私と母は、友達のような関係だった。いっつも冗談ばっかり話していて、実家にいるといっつも一緒にいて周囲の人から、「漫才を見ているよう」と言われた。初対面の人にも同じように言われた。

車に乗っても、二人とも地図が苦手で、母が地図を見て「右折」のところを「左折」と言って「左折」と聞いて、間違って「右折」をし、結果オーライのようなことも、度々あった。母が疲れた、もう歩きたくないと言うのに、買い物が好きで、あそこに寄ってそこに寄って(とってもふくよかだったから)「転がして帰るよ」って言ったら「いやー。タクシーで帰る」と言うような掛け合いのような話をよくしていた。

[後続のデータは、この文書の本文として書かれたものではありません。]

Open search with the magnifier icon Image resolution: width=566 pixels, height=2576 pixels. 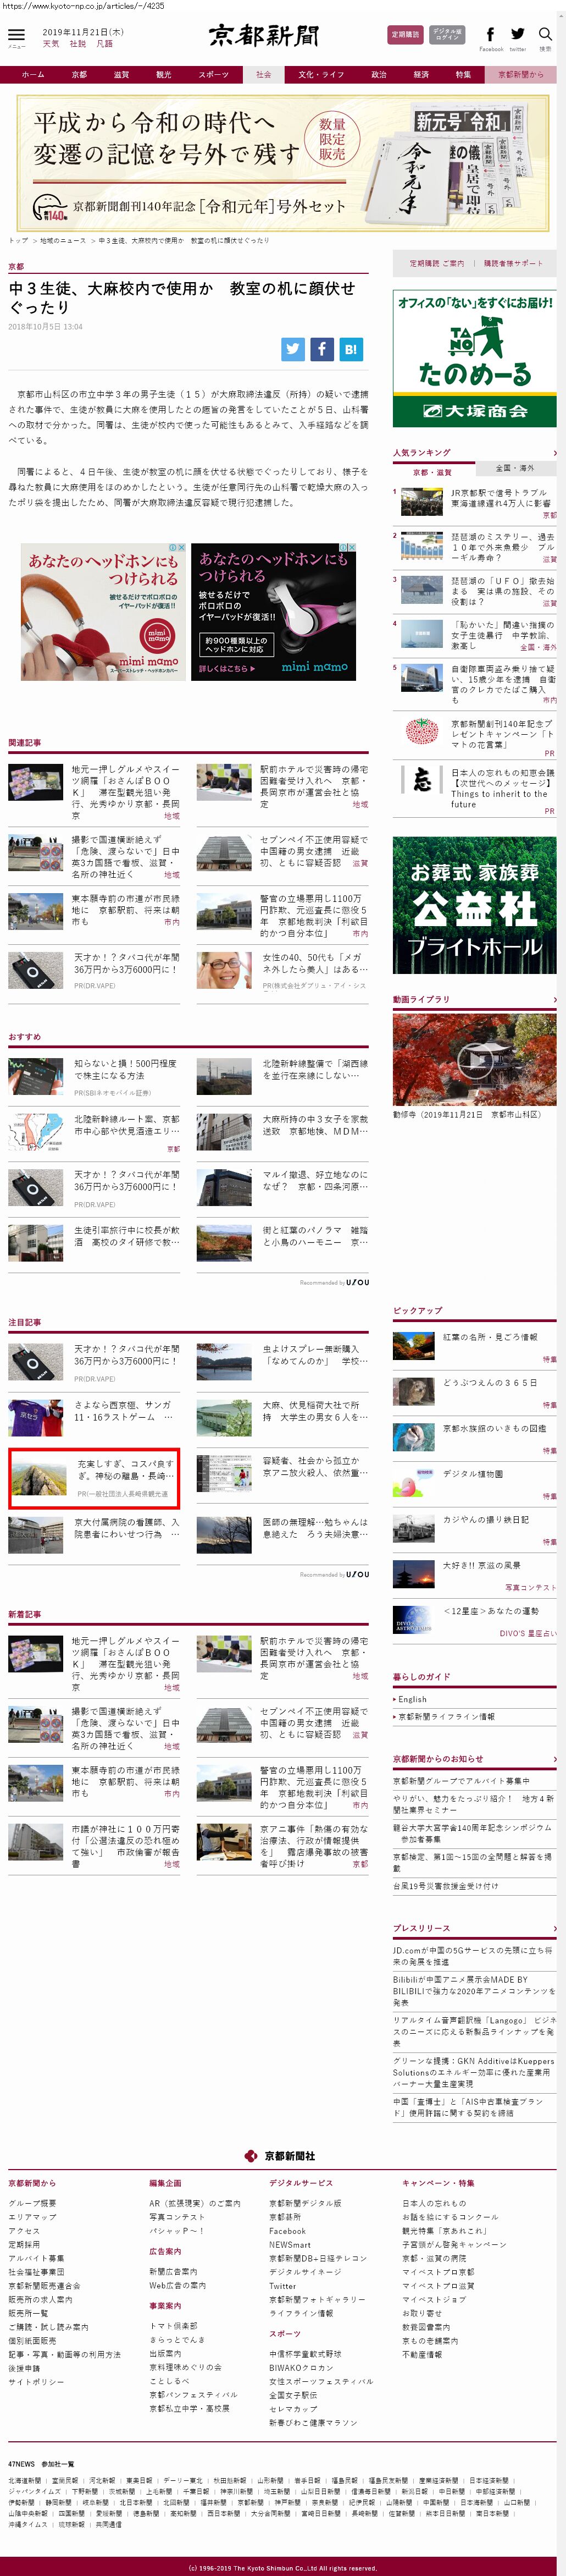click(545, 35)
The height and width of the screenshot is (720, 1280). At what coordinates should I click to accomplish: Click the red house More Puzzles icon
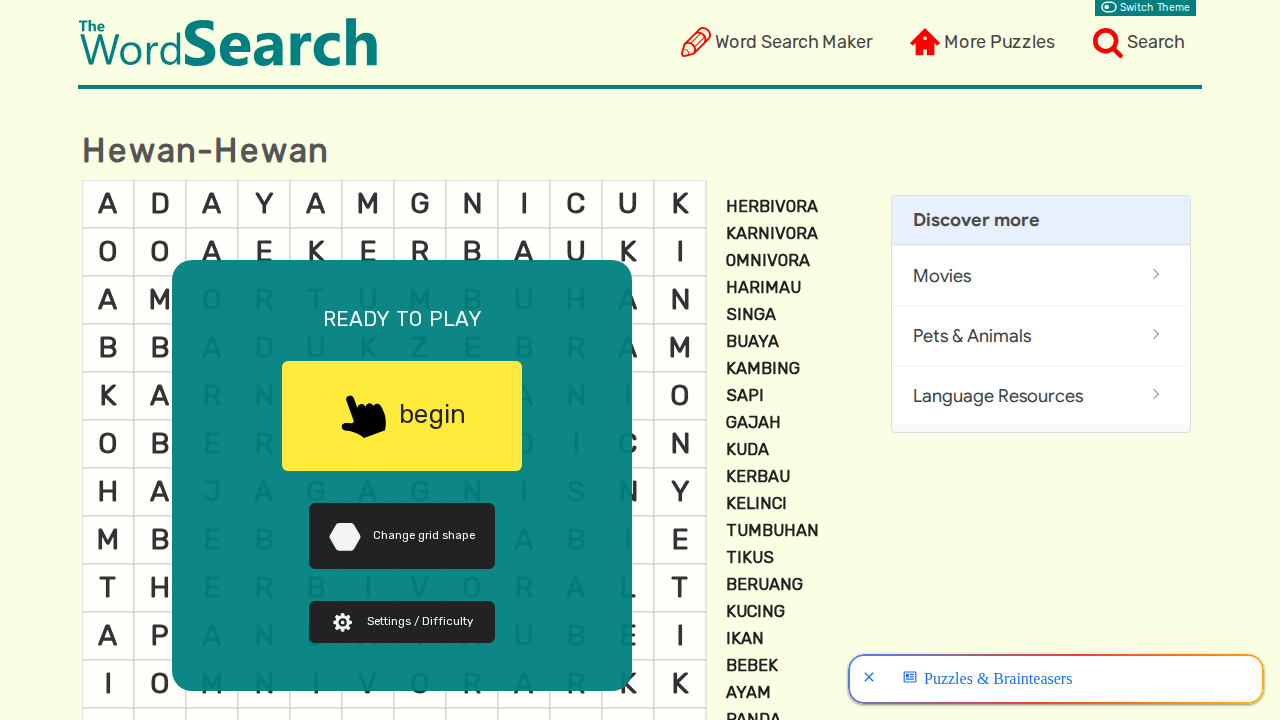pyautogui.click(x=925, y=42)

車で、ちょっと遠出をしたら、今の店寄って、あの店寄って、目的地にはなんとかギリギリたどり着くぐらい買わないから、ウインドーショッピングになるのかな? 学校の先生が、「マイカー」を買ったと自慢してたよと言ったら、あなたも似たのを持っているじゃない。

「……なに?」

「そう、マーカー、ほら、ピンクとか黄色の」

「……」

隣で事故があったら

「びっくりして声が出ないから、救急車呼んで」

とりあえず救急車呼んで。

「それだけ、大声が出れば大丈夫だよ」

と声をかけた。夜中に勉強をしていたら、ジュースの差し入れがあり、そんな気遣い等あったことがなかったので慎重に口をつけたら、お酒。母はお酒が飲めず、ジュースと思って買ったらしくお酒だったから、最初に酒好きの父に飲ませようと父親に甘いと嫌がられたらしく私に飲ませようというたくらみだったみたい。未成年にしかも勉強中にお酒を飲ませようという。恐ろしい母。